In an average six-month time span, the Memorial Health System will deliver about 375 new babies, and thanks to a special statewide campaign effort by agencies across the state, new parents will leave the hospital better equipped to raise their newborns through the first year of life.

Through the recently launched Safe Sleep is Good4Baby Campaign, the Ohio Hospital Association joined the Ohio Department of Health and other state agencies and is distributing 25,000 safe sleep campaigns to Ohio hospitals to give to new moms.

The kits, which include everything from a book to a diaper bag, are designed to better educate parents about the importance of safe sleep for infants, and warn of the dangers that can cause Sudden Infant Death syndrome.

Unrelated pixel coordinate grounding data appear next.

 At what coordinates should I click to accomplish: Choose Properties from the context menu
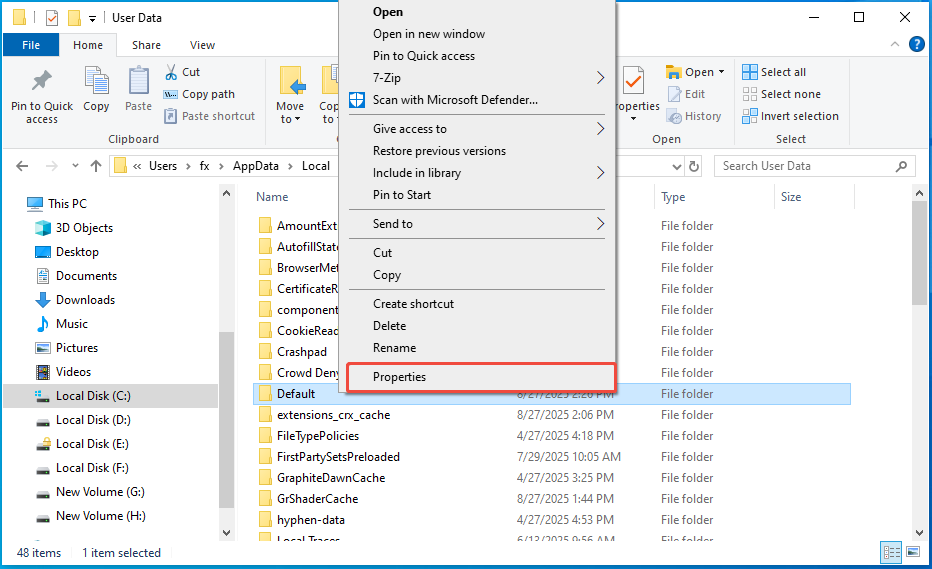pyautogui.click(x=400, y=377)
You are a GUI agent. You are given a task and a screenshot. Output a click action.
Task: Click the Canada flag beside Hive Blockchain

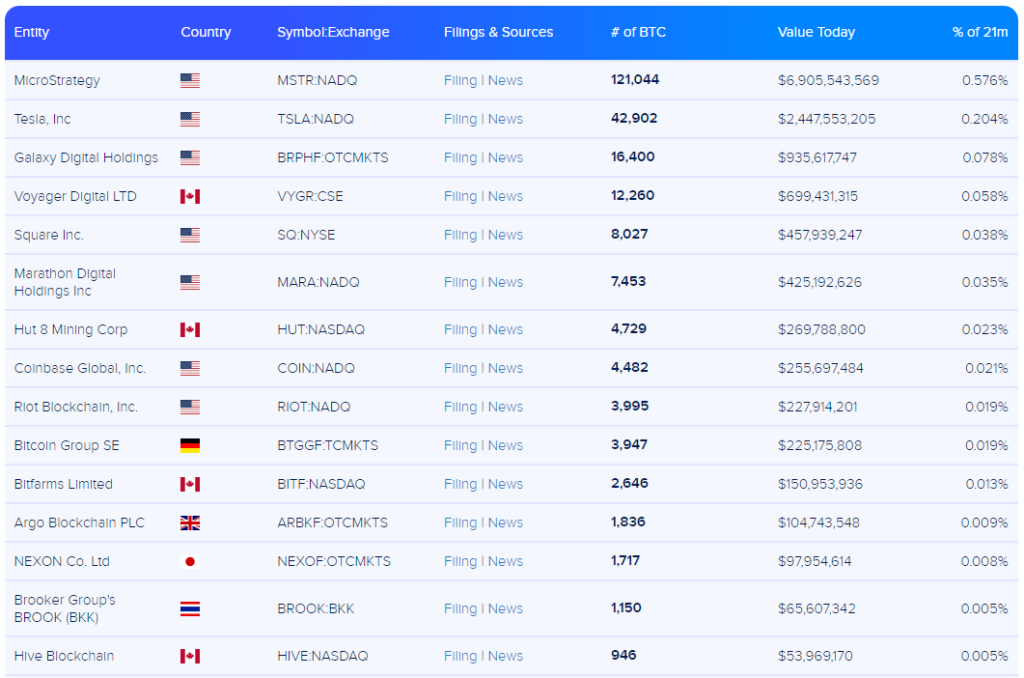coord(190,656)
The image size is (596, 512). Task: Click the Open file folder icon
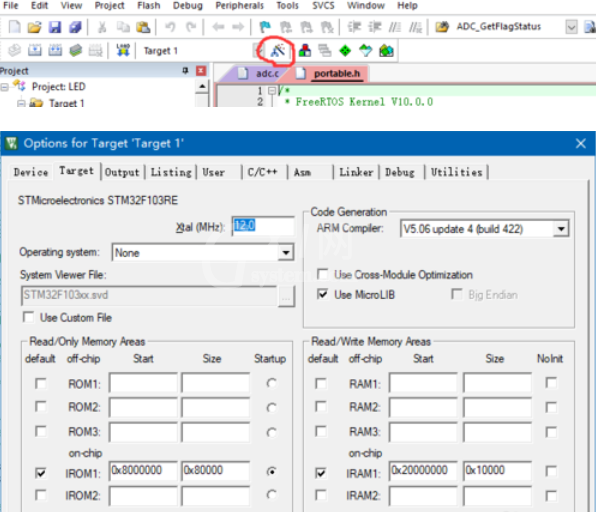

“Although many organizations have been working tirelessly to improve the statewide infant mortality rate, Ohio continues to fall behind nationally,” said Robert Falcone, vice president of clinical policy and population health for the Ohio Hospital Association, in a press release. “Our campaign approaches this issue in a coordinated and targeted way, educating families of newborns before they leave the hospital.”

Of the 107 Ohio hospitals with maternity wards that are participating, Marietta Memorial Hospital received an approximately six-month supply of the kits, which officials said amount to about 375 new mothers.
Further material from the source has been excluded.